Бледный всадник, Черный Валет
Шрифт:
Когда глаз приобрел прежние блеск и прозрачность, ювелир положил его на маленькую черную подушечку и повернул зрачком к двери. «Берегись дурного глаза!» — предупредила Фельдмана одна старая карга, заглянувшая в лавку в поисках зубных протезов. Глупое суеверие, но слова старухи оставили след…
Проглотив малокалорийный завтрак, Яков взялся за обработку лезвия от безопасной бритвы с надписью «schick». Он убрал зазубрины, соскоблил пятна ржавчины и прикрепил лезвие к стальной цепочке. Шлюхам должно понравиться. Шлюхи любили все блестящее и опасное… Впрочем, Фельдман мог и ошибаться — в этом заключались непредсказуемость торговли и профессиональный риск.
Он почти завершил
(На самом деле ювелир считал, что наличие куклы придает лавке хоть какую-то индивидуальность. Это привлекало клиентов — особенно мужского пола. Хотя и проблем с «манекеном» было немало. К вечеру кукла теряла упругость, и старику приходилось дважды в день подкачивать воздух старым велосипедным насосом.)
Так вот, Фельдман почти закончил примерку, когда дверь лавки с грохотом распахнулась. На пороге возникла фигура, живо напомнившая Якову то, что он безуспешно пытался забыть, а именно, поганые старые денечки. Подобные дегенераты расхаживали тогда повсюду и везде чувствовали себя хозяевами. На них не находилось управы; они сами были и законом, и судьями, и палачами. Они бесцеремонно выбирали себе любую жертву. Им нравилось убивать. Они получали удовольствие, причиняя боль и страдания. Чем чудовищнее страдания, тем больше кайф… Они были хуже шакалов — изощренные в убийствах и все же бесконечно тупые твари, осквернявшие землю своим присутствием. Они будто появлялись на свет не из женского чрева, а из какой-то клоаки, неутомимо плодившей ублюдков.
Увидев одного из них, Яков Фельдман содрогнулся.

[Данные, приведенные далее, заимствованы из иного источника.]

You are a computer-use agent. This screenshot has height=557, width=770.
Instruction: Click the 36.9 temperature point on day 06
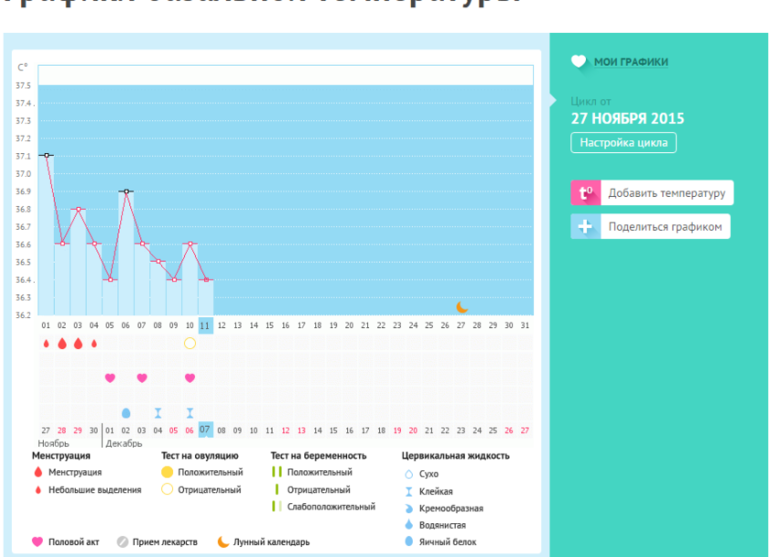126,191
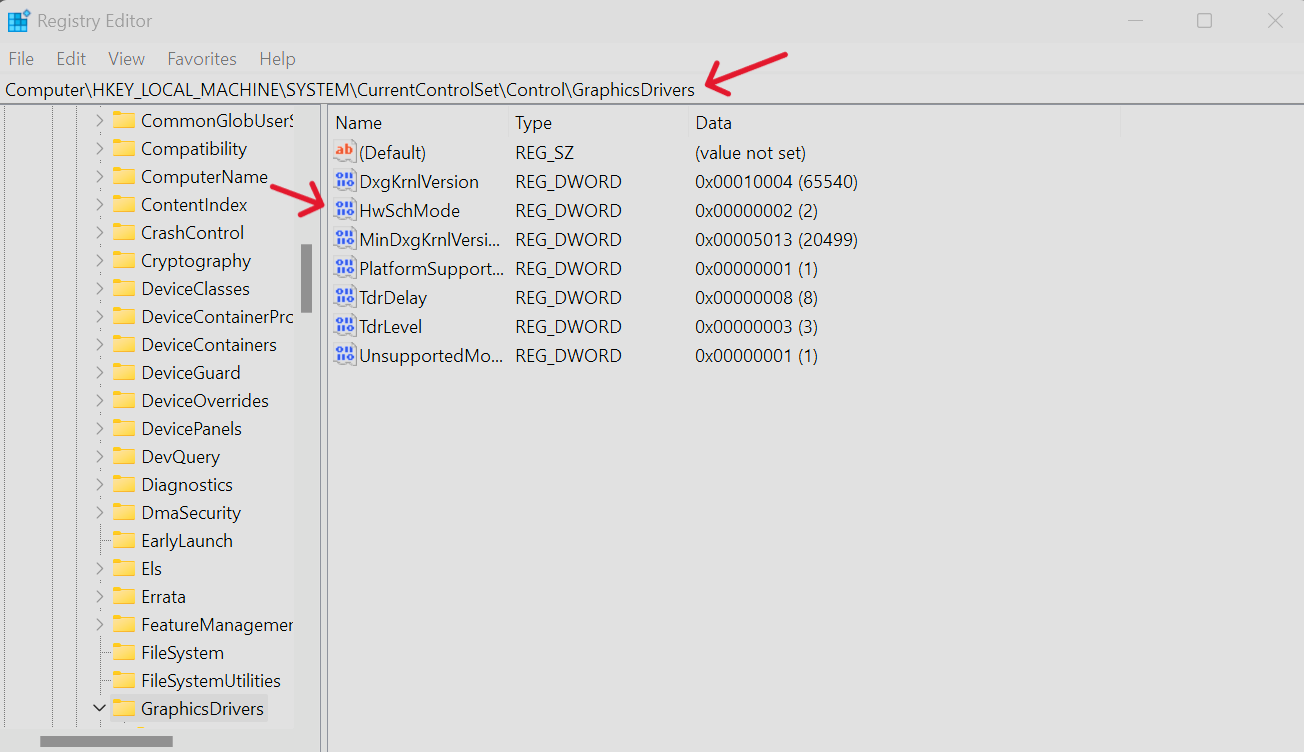Sort values by the Name column header
1304x752 pixels.
tap(418, 123)
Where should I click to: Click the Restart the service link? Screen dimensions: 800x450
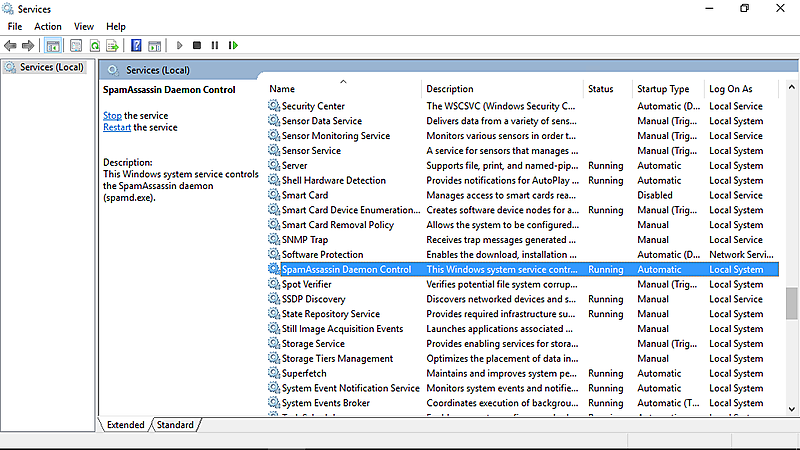point(117,127)
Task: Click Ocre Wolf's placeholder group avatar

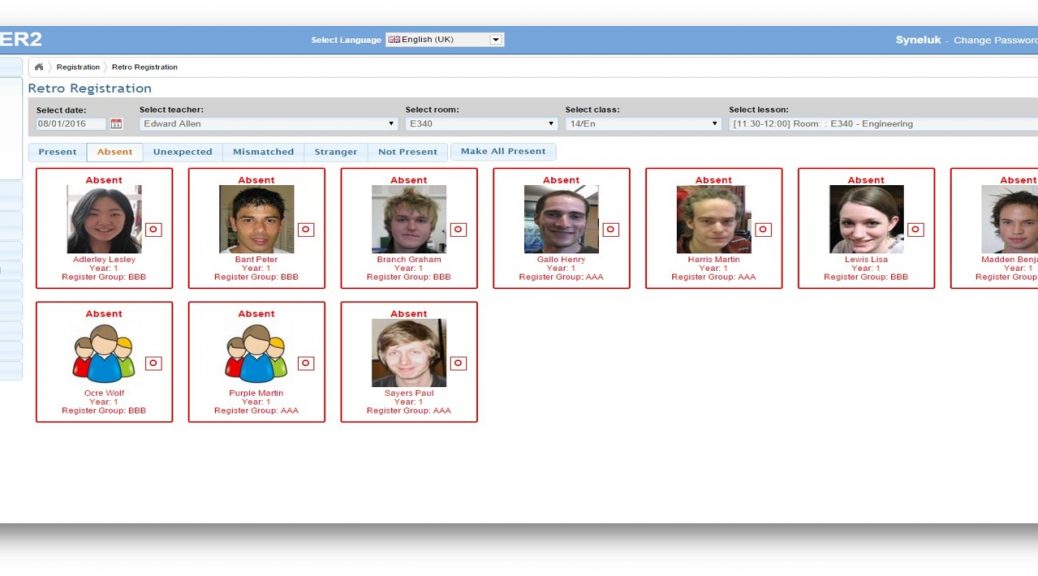Action: pos(104,353)
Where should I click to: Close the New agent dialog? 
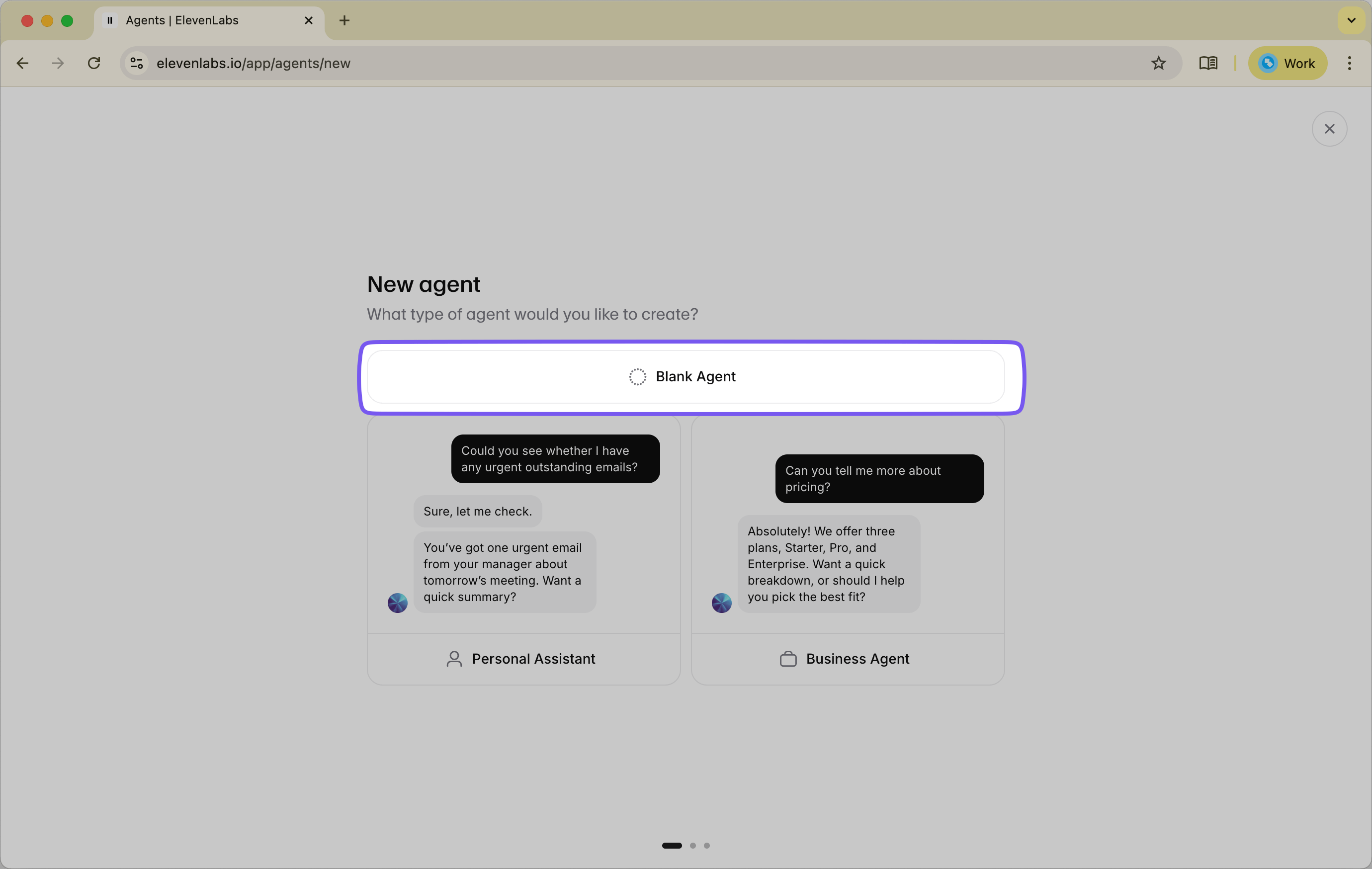pos(1330,129)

Валет набрел на ювелирную лавку совершенно случайно. Было около полудня. Он недавно сытно откушал в «Пивной шейке» и пребывал в относительно благодушном настроении. Применительно к Валету это означало, что он готов был простить многое потенциальным врагам и даже впал в легкую сентиментальность. Мария обслужила его по высшему разряду, а он считал, что хорошая работа нуждается в поощрении.
Ей-богу, смешные существа эти бабы! По опыту он знал — подавляющему большинству из них не все равно, что там болтается в ушах или на шее. Так почему бы не потешить дурочку? Может быть, это разогреет ее еще сильнее? Впрочем, сильнее вроде некуда…
Войдя в тесное помещение с низким потолком, Валет остановился и присвистнул. Даже он не ожидал увидеть в захудалой ювелирной лавчонке эротическую сцену: полностью одетого старикашку, обнимавшего молодую грудастую бабенку, на которой из одежды была только цепочка с бритвенным лезвием.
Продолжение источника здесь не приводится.